4. Pour contester la matérialité du grief retenu par le ministre et évoqué au point précédent, Mme D soutient avoir quitté le bureau du président de la société OPN dans lequel elle patientait sans avoir eu d'échanges avec Mme A le 18 août 2021. Il ressort toutefois des témoignages concordants des 10 et 19 août 2022 et 15 novembre 2021 de Mme B, responsable d'exploitation et de M. C, contrôleur de gestion au sein de la société OPN, ainsi que de Mme A, que, ce jour-là, Mme D s'était rendue dans les locaux de la société et a refusé de signer son contrat de travail, et qu'en raison d'un désaccord sur la durée de ce contrat, Mme D a été invitée par Mme B à échanger dans le bureau de Mme A situé au premier étage. Mme D a alors proféré des insultes et des menaces à l'égard de Mme A, cette dernière en ayant été très affectée. La seule circonstance que les échanges par courriel du lendemain entre Mme A, la requérante et le président de la société ne font pas état précisément de l'altercation n'est pas de nature à remettre en cause la version des témoins précités, alors, au demeurant, que Mme A souligne le comportement inacceptable de l'intéressée dans son courriel.
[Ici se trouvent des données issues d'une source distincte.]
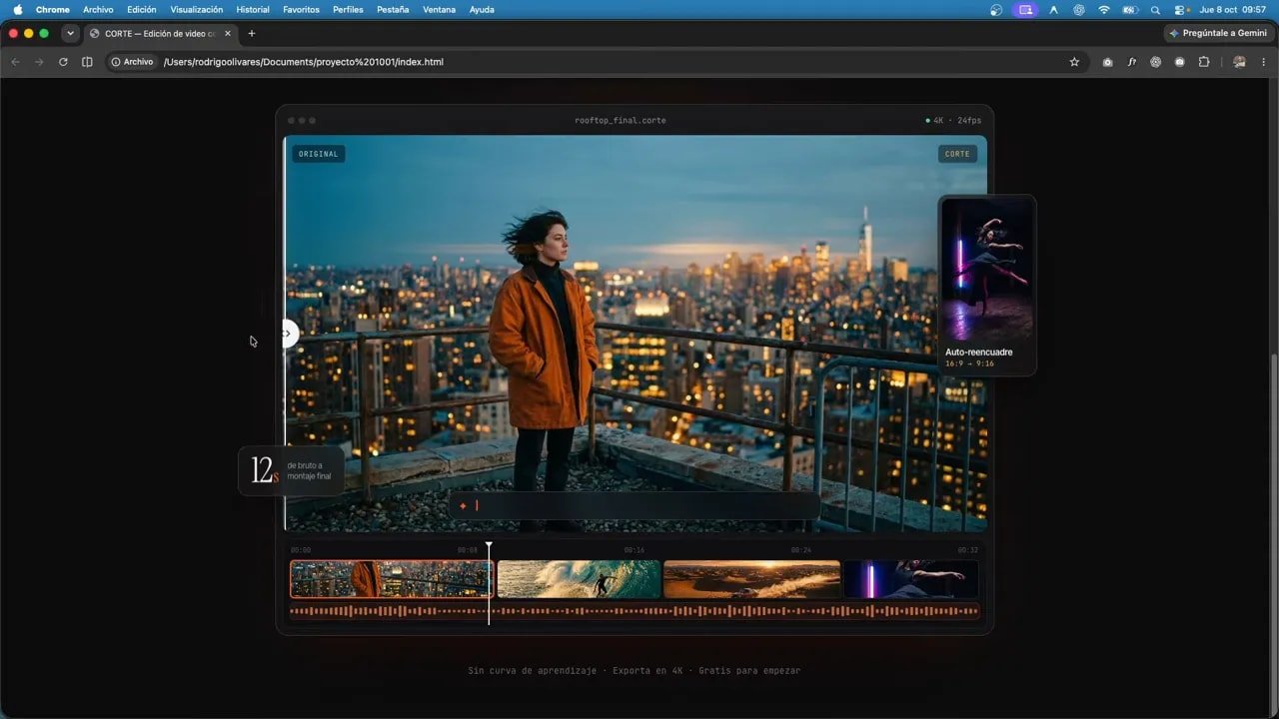Click the AI prompt input field over video
The width and height of the screenshot is (1279, 719).
pos(635,505)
En outre, si M. C se trouvait à l'accueil au moment de l'altercation ainsi que Mme B, cette dernière atteste qu'ils se sont rendus au premier étage en percevant que " le ton montait ". La requérante ne démontre donc pas qu'ils n'auraient pu entendre les propos véhéments tenus par Mme D en sortant du bureau de Mme A. Enfin, les circonstances que Mme A aurait supposément menti à propos de la durée du contrat de travail de la requérante, ou que la société aurait " provoqué " l'intéressée quant à la signature de ce contrat, ne sont pas de nature à démentir la réalité des faits reprochés. Ainsi, la matérialité des faits tenant au comportement injurieux et agressif de la requérante est établie. Ces faits sont suffisamment graves, compte tenu de leur nature et de la faible ancienneté de Mme D dans la société, pour justifier que son licenciement soit autorisé, sans que la circonstance, qui n'est au demeurant pas établie, que l'employeur ait eu un comportement " injustifié " concernant la durée de son contrat de travail n'y fasse obstacle. Par suite, les moyens de la requérante tirés de l'absence de matérialité des fais retenus par le ministre ainsi que de leur absence de gravité doivent être écartés.
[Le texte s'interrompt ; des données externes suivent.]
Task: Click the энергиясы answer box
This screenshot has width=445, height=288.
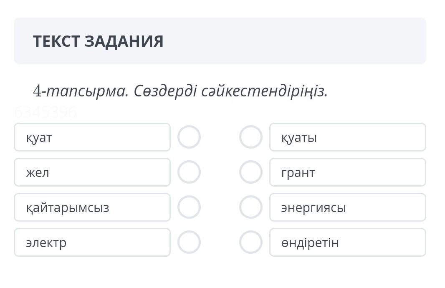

En ce qui concerne le lien entre le licenciement et le mandat syndical de la requérante :

5. Mme D soutient que son employeur a tenté de lui imposer la régularisation d'un contrat à durée déterminée afin de mettre fin à son contrat et d'empêcher ainsi son investissement en faveur des salariés de l'entreprise. Toutefois elle n'apporte aucun élément circonstancié permettant de considérer qu'elle aurait fait l'objet d'une discrimination syndicale par l'employeur. Dans ces conditions, ces seules circonstances ne sont pas de nature à laisser présumer l'existence d'un lien entre l'activité syndicale de Mme D et son licenciement.

6. Il résulte de tout ce qui précède que les conclusions de Mme D à fin d'annulation de la décision du ministre du travail, de l'emploi et de l'insertion du 12 juillet 2022 doivent être rejetées.
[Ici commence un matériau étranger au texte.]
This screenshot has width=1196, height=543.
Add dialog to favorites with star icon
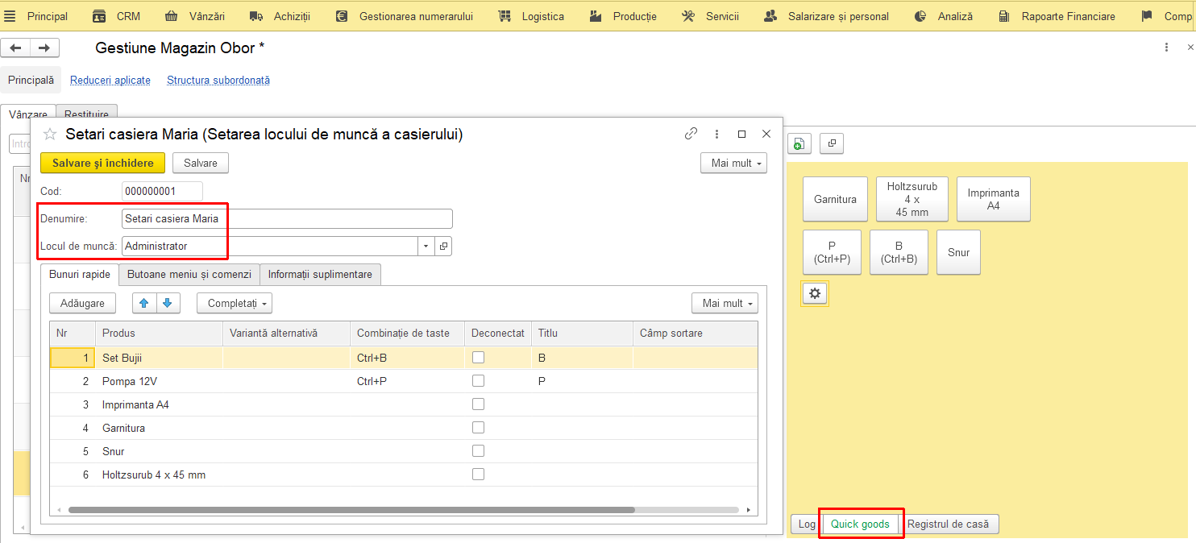coord(50,135)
Sur les frais liés au litige

7. Les dispositions de l'article L. 761-1 du code de justice administrative font obstacle à ce que soit mise à la charge de la société OPN et de l'Etat, qui ne sont pas les parties perdantes dans la présente instance, la somme que Mme D demande au titre des frais exposés et non compris dans les dépens. En revanche, il y a lieu, dans les circonstances de l'espèce, de mettre à la charge de Mme D une somme de 1 000 euros à verser à la société OPN sur le fondement de l'article L. 761-1 du code de justice administrative.

D É C I D E :

Article 1er : La requête de Mme D est rejetée.

Article 2 : Mme D versera une somme de 1 000 euros à la société OPN au titre de l'article L. 761-1 du code de justice administrative.

Article 3 : Le présent jugement sera notifié à Mme E D, à la ministre du travail, de la santé, des solidarités et des familles, à la société Horizon AJ en qualité d'administrateur judiciaire, et à la SAS Les Mandataires en qualité de mandataire liquidateur de la société Office provençal de nettoyage.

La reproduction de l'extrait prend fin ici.